Pulau Komodo, labuan Bajo
Meski Taman Nasional Komodo baru diresmikan sebagi situs warisan dunia pada tahun 1991, wilayah kepulauan komodo telah ditunjuk sebagai wilayah Cagar Biosfer sejak tahun 1977. Cagar Biosfer Komodo (Nusa Tenggara Timur) dengan kawasan inti seluas 173.300 ha yang ditetapkan pada tahun 1990. Kepulauan ini dihuni oleh sekitar 5.700 kadal raksasa yang tampak seperti naga sehingga disebut sebagai Komodo Dragon.
Gunung Gede Pangrango (Cibodas)
Cagar Biosfer Cibodas ditetapkan pada tahun 1977. Saat ini, zona intinya adalah kawasan Taman Nasional Gunung Gede Pangrango seluas 22.851 ha. Cagar Biosfer Cibodas terletak di Jawa Barat meliputi wilayah Kabupaten Bogor, Kabupaten Sukabumi, dan Kabupaten Cianjur. Wilayah ini menjadi habitat lindung dari satwa endemik seperti Elang Jawa dan Owa Jawa.
Tanjung Puting
Cagar Biosfer Tanjung Puting ditetapkan pada tahun 1977, dan kemudian di tahun 1982 zona intinya ditetapkan sebagai Taman Nasional Tanjung Puting. Cagar Biosfer ini terletak di Propinsi Kalimantan Tengah dan meliputi Kabupaten Kotawaringin. Kawasan ini merupakan kediaman orang utan, bahkan saat ini menjadi rehabilitasi orang utan terbesar di dunia. Beberapa diantaranya adalah Tanjung harapan, Pondok Tanggui, dan Camp Leakey.
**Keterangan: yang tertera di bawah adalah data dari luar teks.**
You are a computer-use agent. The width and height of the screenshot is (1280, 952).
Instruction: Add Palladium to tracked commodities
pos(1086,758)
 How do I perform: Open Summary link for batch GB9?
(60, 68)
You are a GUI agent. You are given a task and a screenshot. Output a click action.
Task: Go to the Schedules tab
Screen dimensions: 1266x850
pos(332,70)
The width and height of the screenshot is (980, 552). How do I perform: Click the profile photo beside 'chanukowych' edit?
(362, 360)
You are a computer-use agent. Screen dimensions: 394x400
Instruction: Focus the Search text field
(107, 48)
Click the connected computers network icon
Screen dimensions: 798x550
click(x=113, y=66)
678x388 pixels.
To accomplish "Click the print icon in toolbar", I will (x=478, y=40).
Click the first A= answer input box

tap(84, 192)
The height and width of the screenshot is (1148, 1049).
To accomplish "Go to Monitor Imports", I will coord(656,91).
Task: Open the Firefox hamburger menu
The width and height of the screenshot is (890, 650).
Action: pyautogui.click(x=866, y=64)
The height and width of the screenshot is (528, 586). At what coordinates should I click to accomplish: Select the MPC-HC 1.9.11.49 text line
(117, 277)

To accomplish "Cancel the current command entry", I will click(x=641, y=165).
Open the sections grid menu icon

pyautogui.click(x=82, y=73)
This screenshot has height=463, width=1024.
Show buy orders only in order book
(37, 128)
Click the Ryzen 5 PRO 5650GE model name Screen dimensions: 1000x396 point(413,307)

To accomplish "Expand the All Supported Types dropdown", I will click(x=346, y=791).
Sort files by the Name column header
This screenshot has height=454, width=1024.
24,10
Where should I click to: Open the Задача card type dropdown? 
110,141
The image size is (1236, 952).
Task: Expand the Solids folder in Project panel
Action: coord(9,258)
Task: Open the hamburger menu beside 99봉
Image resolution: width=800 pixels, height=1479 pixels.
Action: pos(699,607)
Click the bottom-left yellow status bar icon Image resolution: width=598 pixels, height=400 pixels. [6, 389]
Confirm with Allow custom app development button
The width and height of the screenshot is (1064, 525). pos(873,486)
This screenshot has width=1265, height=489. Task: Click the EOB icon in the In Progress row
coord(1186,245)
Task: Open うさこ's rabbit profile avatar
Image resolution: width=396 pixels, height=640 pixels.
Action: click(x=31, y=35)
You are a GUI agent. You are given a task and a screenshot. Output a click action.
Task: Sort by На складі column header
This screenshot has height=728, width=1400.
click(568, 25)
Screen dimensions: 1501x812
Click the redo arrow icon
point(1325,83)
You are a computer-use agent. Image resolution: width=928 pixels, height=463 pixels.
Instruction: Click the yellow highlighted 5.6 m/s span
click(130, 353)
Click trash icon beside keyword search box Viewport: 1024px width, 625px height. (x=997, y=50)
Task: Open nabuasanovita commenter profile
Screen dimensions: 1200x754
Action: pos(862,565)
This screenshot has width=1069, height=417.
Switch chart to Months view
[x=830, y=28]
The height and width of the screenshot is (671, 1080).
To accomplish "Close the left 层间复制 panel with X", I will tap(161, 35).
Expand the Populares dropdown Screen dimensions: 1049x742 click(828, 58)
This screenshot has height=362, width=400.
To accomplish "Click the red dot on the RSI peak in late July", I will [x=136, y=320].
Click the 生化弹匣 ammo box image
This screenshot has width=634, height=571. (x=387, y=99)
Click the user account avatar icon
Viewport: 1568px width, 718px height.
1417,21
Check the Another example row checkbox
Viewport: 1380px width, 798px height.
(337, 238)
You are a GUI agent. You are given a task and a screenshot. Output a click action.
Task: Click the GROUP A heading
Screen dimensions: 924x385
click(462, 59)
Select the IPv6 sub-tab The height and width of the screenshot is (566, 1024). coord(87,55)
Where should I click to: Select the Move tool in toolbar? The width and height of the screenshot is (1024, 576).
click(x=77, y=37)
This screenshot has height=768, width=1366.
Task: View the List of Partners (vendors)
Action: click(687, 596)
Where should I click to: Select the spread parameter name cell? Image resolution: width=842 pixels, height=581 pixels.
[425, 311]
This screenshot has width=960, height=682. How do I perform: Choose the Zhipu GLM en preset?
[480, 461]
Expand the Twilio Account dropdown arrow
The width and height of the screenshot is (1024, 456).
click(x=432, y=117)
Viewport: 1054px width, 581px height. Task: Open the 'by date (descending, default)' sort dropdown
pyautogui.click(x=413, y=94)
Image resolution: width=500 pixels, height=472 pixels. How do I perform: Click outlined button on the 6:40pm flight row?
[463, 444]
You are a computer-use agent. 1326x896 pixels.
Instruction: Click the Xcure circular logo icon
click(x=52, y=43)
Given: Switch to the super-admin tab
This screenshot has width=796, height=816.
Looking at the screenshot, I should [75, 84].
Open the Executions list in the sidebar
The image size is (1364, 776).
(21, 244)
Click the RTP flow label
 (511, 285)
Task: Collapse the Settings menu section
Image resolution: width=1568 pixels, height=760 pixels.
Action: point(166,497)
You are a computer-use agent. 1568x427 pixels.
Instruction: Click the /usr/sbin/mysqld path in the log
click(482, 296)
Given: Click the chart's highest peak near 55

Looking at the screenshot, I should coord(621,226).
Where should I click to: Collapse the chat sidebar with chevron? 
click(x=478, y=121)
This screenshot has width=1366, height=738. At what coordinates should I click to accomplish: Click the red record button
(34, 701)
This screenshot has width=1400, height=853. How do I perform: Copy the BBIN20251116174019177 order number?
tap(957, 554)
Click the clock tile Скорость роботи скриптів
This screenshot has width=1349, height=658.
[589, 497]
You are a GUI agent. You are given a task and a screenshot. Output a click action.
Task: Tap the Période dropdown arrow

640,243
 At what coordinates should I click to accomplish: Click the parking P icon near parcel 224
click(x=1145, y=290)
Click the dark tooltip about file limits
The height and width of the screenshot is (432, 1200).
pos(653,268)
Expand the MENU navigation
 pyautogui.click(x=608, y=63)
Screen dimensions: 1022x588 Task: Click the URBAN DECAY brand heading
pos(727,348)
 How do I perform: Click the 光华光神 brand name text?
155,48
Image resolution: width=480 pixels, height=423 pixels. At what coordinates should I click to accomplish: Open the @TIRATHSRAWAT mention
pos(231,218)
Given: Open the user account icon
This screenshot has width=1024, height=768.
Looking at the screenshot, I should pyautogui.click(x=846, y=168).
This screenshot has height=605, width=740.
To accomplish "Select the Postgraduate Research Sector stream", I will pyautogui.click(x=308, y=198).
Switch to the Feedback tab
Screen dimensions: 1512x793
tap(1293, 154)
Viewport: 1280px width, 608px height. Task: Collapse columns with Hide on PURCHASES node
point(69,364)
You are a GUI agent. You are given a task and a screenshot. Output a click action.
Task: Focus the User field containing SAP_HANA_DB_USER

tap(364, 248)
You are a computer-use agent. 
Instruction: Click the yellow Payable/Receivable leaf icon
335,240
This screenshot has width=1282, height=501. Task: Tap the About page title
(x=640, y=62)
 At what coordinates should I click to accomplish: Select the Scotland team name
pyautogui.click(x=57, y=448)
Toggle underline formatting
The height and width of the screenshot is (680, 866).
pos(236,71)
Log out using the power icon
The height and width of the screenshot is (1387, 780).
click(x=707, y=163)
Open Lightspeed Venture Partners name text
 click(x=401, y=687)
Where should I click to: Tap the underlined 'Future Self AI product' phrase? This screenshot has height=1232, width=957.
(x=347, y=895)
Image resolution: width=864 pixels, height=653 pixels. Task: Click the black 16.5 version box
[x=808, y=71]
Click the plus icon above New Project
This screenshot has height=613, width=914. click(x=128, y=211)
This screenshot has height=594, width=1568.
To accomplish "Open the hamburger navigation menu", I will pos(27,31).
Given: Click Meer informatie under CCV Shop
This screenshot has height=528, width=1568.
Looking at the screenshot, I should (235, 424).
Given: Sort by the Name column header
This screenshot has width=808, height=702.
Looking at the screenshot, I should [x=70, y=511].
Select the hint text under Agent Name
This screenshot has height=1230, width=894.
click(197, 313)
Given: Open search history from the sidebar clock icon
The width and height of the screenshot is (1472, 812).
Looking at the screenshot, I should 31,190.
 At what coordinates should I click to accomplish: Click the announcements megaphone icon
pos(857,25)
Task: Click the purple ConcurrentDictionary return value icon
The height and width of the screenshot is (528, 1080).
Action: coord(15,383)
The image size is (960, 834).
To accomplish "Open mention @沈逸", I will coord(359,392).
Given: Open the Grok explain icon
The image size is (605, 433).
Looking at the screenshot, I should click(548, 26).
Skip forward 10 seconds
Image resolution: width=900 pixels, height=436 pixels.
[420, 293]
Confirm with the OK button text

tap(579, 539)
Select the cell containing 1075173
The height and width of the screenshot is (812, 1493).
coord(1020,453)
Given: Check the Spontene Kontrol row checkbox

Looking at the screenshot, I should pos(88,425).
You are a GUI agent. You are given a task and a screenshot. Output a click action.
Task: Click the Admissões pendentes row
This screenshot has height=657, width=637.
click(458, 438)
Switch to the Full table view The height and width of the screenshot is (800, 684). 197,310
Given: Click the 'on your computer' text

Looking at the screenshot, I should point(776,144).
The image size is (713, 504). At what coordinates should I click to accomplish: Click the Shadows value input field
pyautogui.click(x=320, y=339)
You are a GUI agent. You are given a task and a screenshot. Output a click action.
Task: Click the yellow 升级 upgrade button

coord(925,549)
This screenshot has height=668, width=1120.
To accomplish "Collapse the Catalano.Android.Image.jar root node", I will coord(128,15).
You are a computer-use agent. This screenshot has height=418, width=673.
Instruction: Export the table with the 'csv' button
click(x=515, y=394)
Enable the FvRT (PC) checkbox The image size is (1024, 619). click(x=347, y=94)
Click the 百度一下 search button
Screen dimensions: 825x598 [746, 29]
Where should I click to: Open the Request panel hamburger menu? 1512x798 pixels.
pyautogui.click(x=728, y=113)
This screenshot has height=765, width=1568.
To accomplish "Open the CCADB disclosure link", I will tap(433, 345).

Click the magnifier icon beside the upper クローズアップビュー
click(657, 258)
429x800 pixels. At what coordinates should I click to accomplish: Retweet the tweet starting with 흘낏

Giam Siak Kecil – Bukit Batu
Wilayah Giam Siak Kecil – Bukit Batu ditetapkan sebagai Cagar Biosfer pada tahun 2009. Kawasan ini terbilang paling menarik karena memiliki zona inti berupa taman nasional, sehingga berbeda dari Cagar Biosfer lainnya yang umumnya memiliki zona inti berada di dalam Taman Nasional. Kawasan intinya terdiri dari Suaka Margasatwa Giam Siak Kecil (75.000 ha), Suaka Margasatwa Bukit Batu (24.800 ha), konsensi hutan produksi Sinar Mas (72.000 ha), serta eks HPH PT. Rimba Rokan Lestari. Total luas areal inti Cagar Biosfer Giam Siak Kecil – Bukit Batu sekitar 174 ribu ha, sedangkan luas keseluruhan cagar mencapai 705,271 ha. Lokasi ini digunakan sebagai tempat dua konservasi besar seperti Konservasi Liar Giam siak dan Konservasi Liar bukit Batu untuk dua fauna khas Sumatera seperti Gajah Sumatera dan Harimau Sumatera.
Taman laut Wakatobi
Cagar Biosfer yang satu ini adalah Cagar biosfer Laut yang dimilki Indonesia
Taman laut Wakatobi baru ditetapkan pada tahun 2012 yang lalu dengan Zona inti cagar ini adalah Kawasan Taman Nasional Wakatobi yang telah ditetapkan sebagai taman nasional pada tahun 1996 dan memliki luas 1.390.000 ha. Kawasan ini terdiri dari 39 pulau, 3 kosong serta 5 atol, secara administratif masuk ke dalam wilayah Kabupaten Wakatobi, Propinsi Sulawesi Tenggara.
Gunung Bromo – Semeru
Untuk wilayah ini, siapa yang tidak mengenalnya. Jutaan wisatwan telah datang ke kawasan pegunungan terkenal ini. Meski sudah ditetapkan sebagai Taman Nasional pada tahun 1982, statusnya sebagai Cagar Biosfer baru diresmikan pada tahun 2015 yang lalu.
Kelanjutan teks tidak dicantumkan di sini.